Through the line with "[Recherche] (1209, 35)" and starting from the first line, return the records below word for word, with pictures left out.

(Saved entries)

※ ※ ※

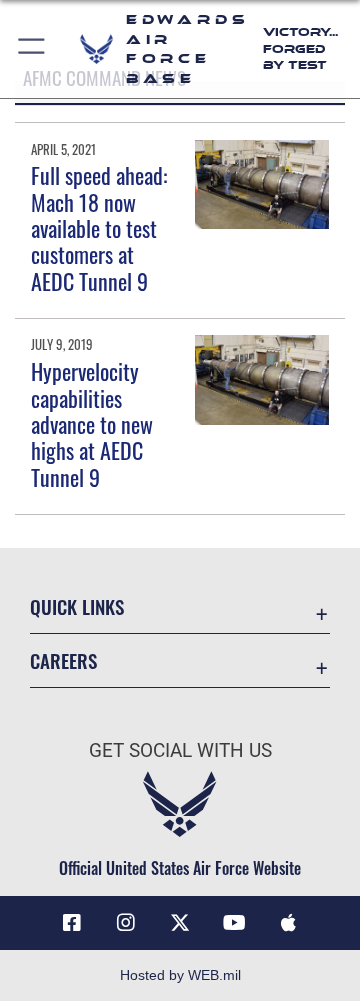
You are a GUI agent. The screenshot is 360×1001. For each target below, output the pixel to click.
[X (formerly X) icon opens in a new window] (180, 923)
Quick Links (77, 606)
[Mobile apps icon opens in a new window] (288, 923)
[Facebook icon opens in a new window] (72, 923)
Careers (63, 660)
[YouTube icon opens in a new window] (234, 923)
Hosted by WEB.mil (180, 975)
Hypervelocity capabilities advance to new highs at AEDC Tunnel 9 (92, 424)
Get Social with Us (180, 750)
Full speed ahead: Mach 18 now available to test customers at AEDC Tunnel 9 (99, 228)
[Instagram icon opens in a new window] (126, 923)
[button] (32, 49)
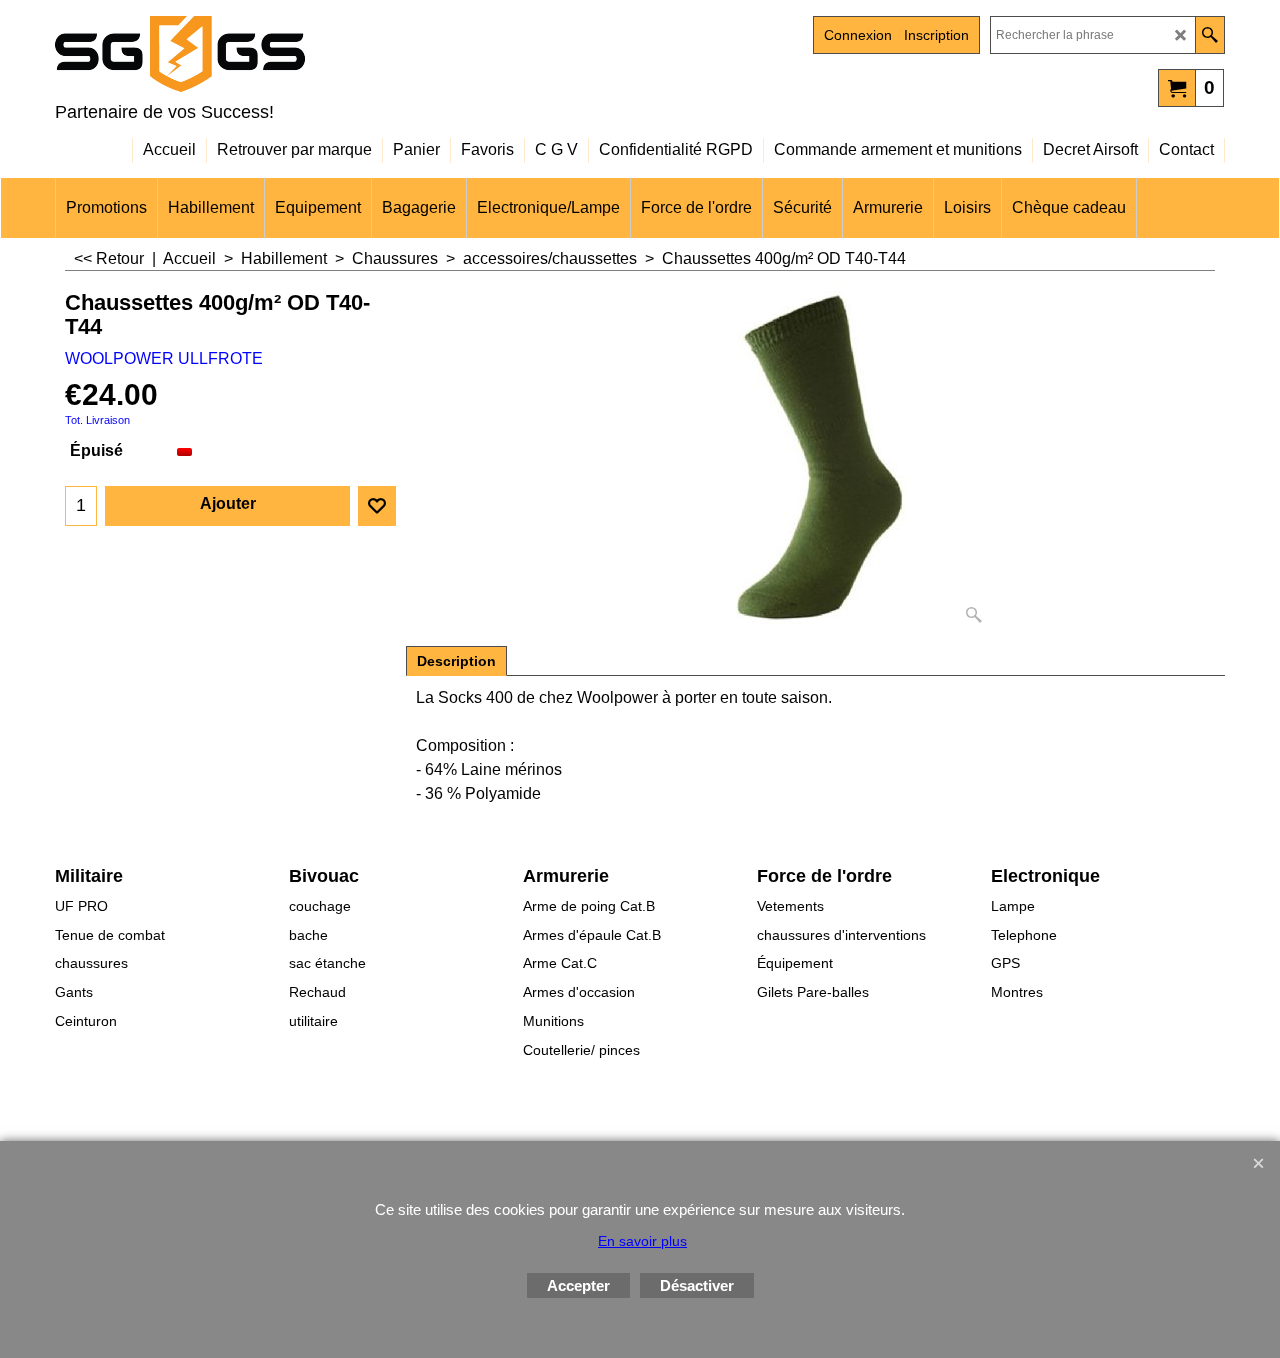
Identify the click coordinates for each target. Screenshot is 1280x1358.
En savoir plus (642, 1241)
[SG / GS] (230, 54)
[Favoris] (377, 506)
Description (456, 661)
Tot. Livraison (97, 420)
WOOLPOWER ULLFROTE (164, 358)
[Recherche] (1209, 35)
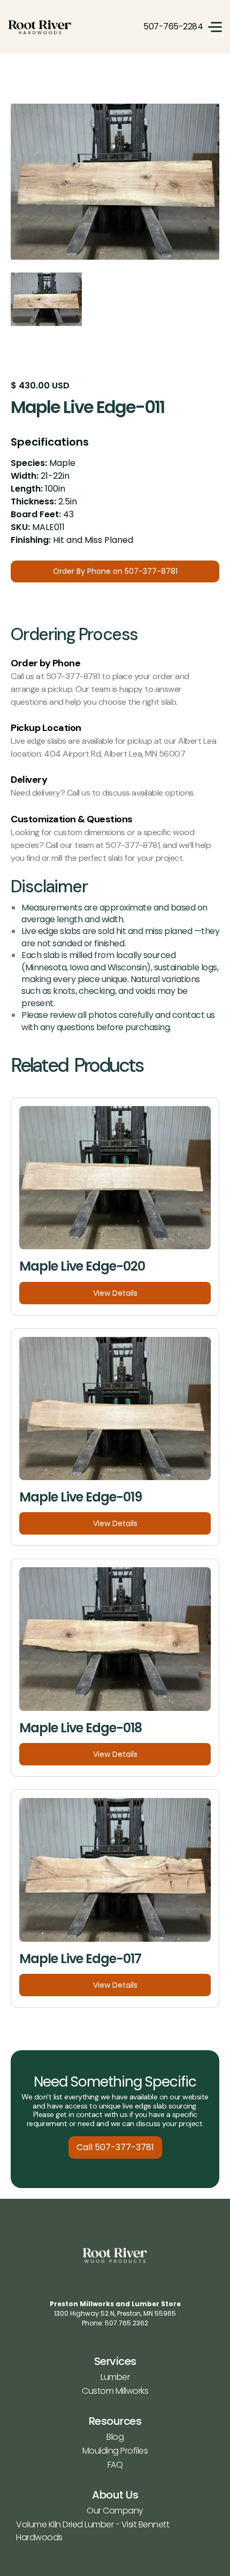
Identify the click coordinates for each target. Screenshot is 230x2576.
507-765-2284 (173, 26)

※ ※ ※

Solution:
You are a GUI agent. The screenshot is 360×1001. For each target below, output the pixel to click.
[X (formerly X) icon opens in a new window] (180, 923)
Quick Links (77, 606)
[Mobile apps icon opens in a new window] (288, 923)
[Facebook icon opens in a new window] (72, 923)
Careers (63, 660)
[YouTube icon opens in a new window] (234, 923)
Hosted by WEB.mil (180, 975)
Hypervelocity capabilities advance to new highs at AEDC Tunnel 9 (92, 424)
Get Social with Us (180, 750)
Full speed ahead: Mach 18 now available to test customers at AEDC Tunnel 9 (99, 228)
[Instagram icon opens in a new window] (126, 923)
[button] (32, 49)
Identify the click coordinates for each target. Screenshot is 1280x1358.
En savoir plus (642, 1241)
[SG / GS] (230, 54)
[Favoris] (377, 506)
Description (456, 661)
Tot. Livraison (97, 420)
WOOLPOWER ULLFROTE (164, 358)
[Recherche] (1209, 35)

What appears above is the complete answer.